The idea of sending HTTP headers again within a streaming response is indeed “fantasy” as per existing standards and practice.

Your recommended solution is clearly one of:

• Embedding metadata directly within SSE events.
• Using a WebSocket and structured metadata messages.
• Using a separate, follow-up HTTP call.

TL;DR:

No, you cannot retransmit headers mid-stream. Include any metadata explicitly within the SSE event payload itself or use WebSockets for structured metadata transmission.

No, you cannot retransmit headers mid-stream. Include any metadata explicitly within the SSE event payload itself or use WebSockets for structured metadata transmission.

You absolutely can, not mid-stream but after a stream has completed: Trailer header - HTTP | MDN

Interesting, I’ve never heard of that, and it seems web browsers have not, either, according to the support matrix..
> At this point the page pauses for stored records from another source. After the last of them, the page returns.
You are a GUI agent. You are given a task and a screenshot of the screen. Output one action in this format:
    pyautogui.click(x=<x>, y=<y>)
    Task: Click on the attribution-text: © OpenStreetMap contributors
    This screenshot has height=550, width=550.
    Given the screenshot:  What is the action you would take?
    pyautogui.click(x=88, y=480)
Let’s see if it’s in the realm of possibility to code it up..

• HTTP client libraries (especially high-level ones like requests) commonly ignore or do not expose trailers.
• Middleware/proxies/load balancers/CDNs often discard trailers, as they’re not widely adopted.
• Server-Sent Events (SSE) specification does not define or support HTTP trailers explicitly, though an SSE stream can technically run over chunked encoding. However, SSE client implementations typically don’t expose trailer fields.

This has nothing to do with SSE specifically. SSE is just a method of using the body of a HTTP request to send data lines. The concept of trailer headers are specified in HTTP itself. It’s true that adoption is not very wide, but keep in mind, there is not much of a point in having web-browser support in the first place. It is rare that you call an OpenAI api directly from a web-browser. But rather some backend that then transmits generated responses to the client.

We wrote our own company-internal LLM gateway that tracks request cost by manually parsing the responses for usage details. We then publish the usage details via trailer headers to consumers. Some http libraries support it, some don’t. The point is mainly that the LLM gateways, of which there are many (litellm, bitfrost, openrouter, and company internal ones), could use this functionality to track cost with much less overhead than currently. It isn’t there primarily to target end-users.